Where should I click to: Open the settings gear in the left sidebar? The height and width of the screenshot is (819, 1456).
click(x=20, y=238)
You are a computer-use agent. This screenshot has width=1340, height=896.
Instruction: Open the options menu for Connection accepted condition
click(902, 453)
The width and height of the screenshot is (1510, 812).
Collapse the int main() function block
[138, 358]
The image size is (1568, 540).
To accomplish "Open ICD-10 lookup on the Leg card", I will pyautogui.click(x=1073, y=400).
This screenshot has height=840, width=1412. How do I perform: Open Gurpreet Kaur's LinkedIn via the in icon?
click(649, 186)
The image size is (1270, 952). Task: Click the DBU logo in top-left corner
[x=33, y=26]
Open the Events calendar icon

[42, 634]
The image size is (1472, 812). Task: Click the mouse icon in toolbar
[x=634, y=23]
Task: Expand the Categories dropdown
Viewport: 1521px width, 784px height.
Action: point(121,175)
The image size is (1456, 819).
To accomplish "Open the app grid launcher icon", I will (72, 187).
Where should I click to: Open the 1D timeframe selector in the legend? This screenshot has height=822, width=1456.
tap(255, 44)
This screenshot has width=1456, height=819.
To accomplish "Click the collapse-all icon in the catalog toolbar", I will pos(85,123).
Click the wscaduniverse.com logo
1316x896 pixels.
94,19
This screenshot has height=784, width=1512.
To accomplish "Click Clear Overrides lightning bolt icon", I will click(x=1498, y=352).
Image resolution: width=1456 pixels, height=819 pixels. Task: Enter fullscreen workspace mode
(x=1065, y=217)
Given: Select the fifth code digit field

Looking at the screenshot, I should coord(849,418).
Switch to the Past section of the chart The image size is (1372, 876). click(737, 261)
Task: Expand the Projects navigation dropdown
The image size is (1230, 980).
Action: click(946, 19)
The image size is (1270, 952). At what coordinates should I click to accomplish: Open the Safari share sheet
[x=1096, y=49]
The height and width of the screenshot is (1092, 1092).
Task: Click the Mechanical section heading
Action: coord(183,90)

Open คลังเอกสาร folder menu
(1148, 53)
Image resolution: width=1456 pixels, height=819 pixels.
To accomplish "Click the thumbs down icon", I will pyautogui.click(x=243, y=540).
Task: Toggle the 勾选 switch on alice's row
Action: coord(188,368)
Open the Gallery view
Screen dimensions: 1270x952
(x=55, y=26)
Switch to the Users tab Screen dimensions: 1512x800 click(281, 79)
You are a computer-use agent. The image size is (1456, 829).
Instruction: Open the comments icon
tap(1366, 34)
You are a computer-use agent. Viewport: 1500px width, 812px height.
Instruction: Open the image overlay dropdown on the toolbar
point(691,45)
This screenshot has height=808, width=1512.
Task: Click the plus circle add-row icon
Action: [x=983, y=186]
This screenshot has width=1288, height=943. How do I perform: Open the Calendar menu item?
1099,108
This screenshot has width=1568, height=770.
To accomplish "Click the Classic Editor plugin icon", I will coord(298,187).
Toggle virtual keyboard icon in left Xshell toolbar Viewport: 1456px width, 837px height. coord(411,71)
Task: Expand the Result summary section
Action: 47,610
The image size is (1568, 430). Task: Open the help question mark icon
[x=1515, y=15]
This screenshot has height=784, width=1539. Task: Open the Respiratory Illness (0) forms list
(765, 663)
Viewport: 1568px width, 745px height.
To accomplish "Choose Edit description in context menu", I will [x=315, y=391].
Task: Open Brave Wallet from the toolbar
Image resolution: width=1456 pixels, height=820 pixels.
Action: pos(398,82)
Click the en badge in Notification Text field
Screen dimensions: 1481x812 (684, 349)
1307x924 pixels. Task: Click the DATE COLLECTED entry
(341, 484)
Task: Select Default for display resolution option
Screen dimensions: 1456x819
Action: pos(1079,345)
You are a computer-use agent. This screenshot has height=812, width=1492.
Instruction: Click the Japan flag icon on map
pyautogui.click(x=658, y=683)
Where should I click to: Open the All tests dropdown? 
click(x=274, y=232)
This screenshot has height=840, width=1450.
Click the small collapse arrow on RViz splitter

_What you should do:_
I'd like every line with the string "computer" copied from the listing.

_Solution:_
You are a computer-use agent. This screenshot has width=1340, height=896.
You are a computer-use agent. The image size is (1456, 829).
You are a computer-use agent. Viewport: 1500px width, 812px height.
You are a computer-use agent. This screenshot has height=812, width=1492.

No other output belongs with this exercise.